Boston Globe editor says ‘Investigative Reporting will be life raft of industry’

KINGSTON, R.I. — November 16, 2012 — Three prize-winning journalists told about 150 University of Rhode Island students that investigative journalism is very much alive and even essential in today’s rapidly changing media world.


“Journalism is not dying, it’s evolving,” said Mike Stanton, a Providence Journal reporter and Pulitzer Prize winner during a panel discussion Thursday at URI’s Annual Journalism Day. Stanton emphasized that investigative journalism is content readers and viewers can’t get anywhere else.


The panel discussion titled, “Is Investigative Journalism Dead?” also featured URI alumnus Tom Farragher, editor of The Boston Globe’s Spotlight Team and Pulitzer Prize winner, and Tim White, who has won two Emmy awards as an investigative reporter for WPRI, Channel 12 in Providence. Journalism Professor Linda Levin moderated the discussion.


“Investigative reporting is essentially digging up documents and exposing corruption in an unique way,” Farragher said. “I believe it will be the life raft of the industry.”


He advised the journalism students to keep working at the craft. “If you really care about the journalism business, keep writing. Learn from your mistakes. Never kiss anything off and never refuse an assignment.”


When Levin asked the panel members to talk about their favorite stories, White discussed his half-hour documentary on the 1975 Bonded Vault mob robbery in Providence, a case that his late father, Jack, who won a Pulitzer Prize at The Providence Journal and who worked at Channel 12, also investigated.


“I grew up on that story,” White said. “While I was transitioning from WBZ in Boston to Channel 12, my mom gave me a box of my dad’s old stuff. My dad was a great reporter, but he was not very organized.”


He found information about the historic heist and began digging, which led him to discover that a person related to the case and placed in the federal witness protection program had continued to rob banks.


Before he spoke about his favorite story, Farragher said he had to issue a brief commercial on behalf of URl. “This is where I learned journalism and that it could be fun and that we can make a difference. That remains true today. I am still jazzed up by it like I was when I started here. This (journalism) program has allowed me to become what I am today.”


Farragher talked about the Globe’s Pulitzer Prize winning coverage of the sex abuse scandal that rocked the Catholic Church, and which resulted in the removal of Cardinal Bernard Law as archbishop of Boston.

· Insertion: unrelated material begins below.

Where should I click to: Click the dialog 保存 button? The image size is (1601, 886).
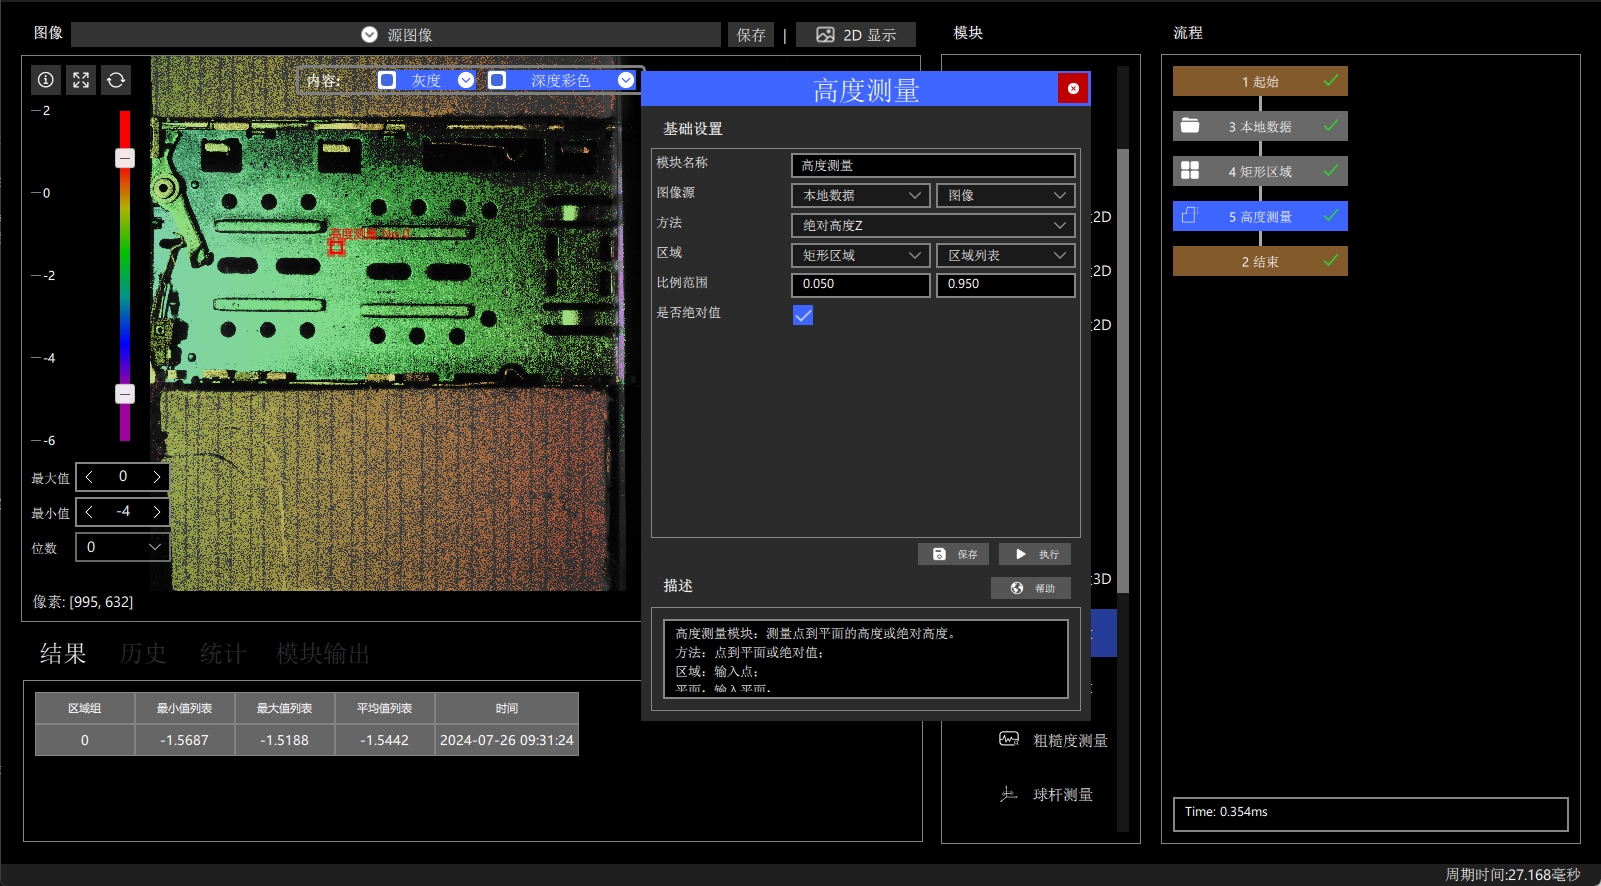tap(954, 554)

“I was a member of the parish council in my church and one Sunday, after Mass, Monsignor Eugene McNamara pointed to me, and called me over. He asked me, what are you doing to us?’” Farragher said. “I think he had the question backwards.”


Stanton, who wrote about the reign of Buddy Cianci as mayor of Providence in his book, The Prince of Providence, talked about the hours and hours he spent with a colleague going through real estate records at Central Falls City Hall, as they investigated a kickback scheme involving the Central Falls mayor and his childhood friend. The city was being overcharged by the mayor’s friend for boarding up abandon properties for the city.


“Both of these guys are going to jail soon,” Stanton said.

All three journalists said investigative reporting is expensive and time consuming, and media outlets must commit to it fully for it to serve the public.


“It’s not Lindsay Lohan bar hopping the night before,” Stanton said. “It’s about why does an issue matter, who are the victims.”


Farragher told the students that even as a young reporter at small papers he acted like he worked for The New York Times. He also admitted that when he had a reviewed his early work during a stop at his old newspaper, The Gardner News, he found that it wasn’t very good. “I was embarrassed,” he told the students, as he urged them to keep improving.


Stanton said many are asking why talk about journalism because no one reads newspapers anymore.


“But you are entering the field at an exciting time, during which you can use all of the new tools to make investigative journalism essential for all kinds of audiences,” Stanton said.


He said the nation needs investigative journalism as a check on lies and corruption in government and political process.


“Eight billion dollars was just spent on the presidential campaign ads, and they threw a lot of crap out there, and it wasn’t true.”


White advised the students to “read a ton and read the great writers. Write for a greater audience. You are not writing for your boyfriend or your mom. You are a voice for the people.”


The second half of the program focused on the question, “Online News Aggregators: Ethical or Unethical?” The discussion focused on online blogs that use news taken from mainstream news media and the ethical and legal issues regarding this practice. Panelists were: Peter Phipps, managing editor for new media at The Providence Journal and an adjunct journalism professor at URI; Linda Henderson, retired library director at The Providence Journal and a member of the board of the Online Rhode Island Library Project; Mark Tetreault, an attorney with Barlow, Josephs and Holmes, Providence, with a primary focus on intellectual property law, and Bob Plain, publisher and editor of the blog, Rhode Island’s Future, and a URI journalism graduate. URI Journalism Department Chair John Pantalone moderated.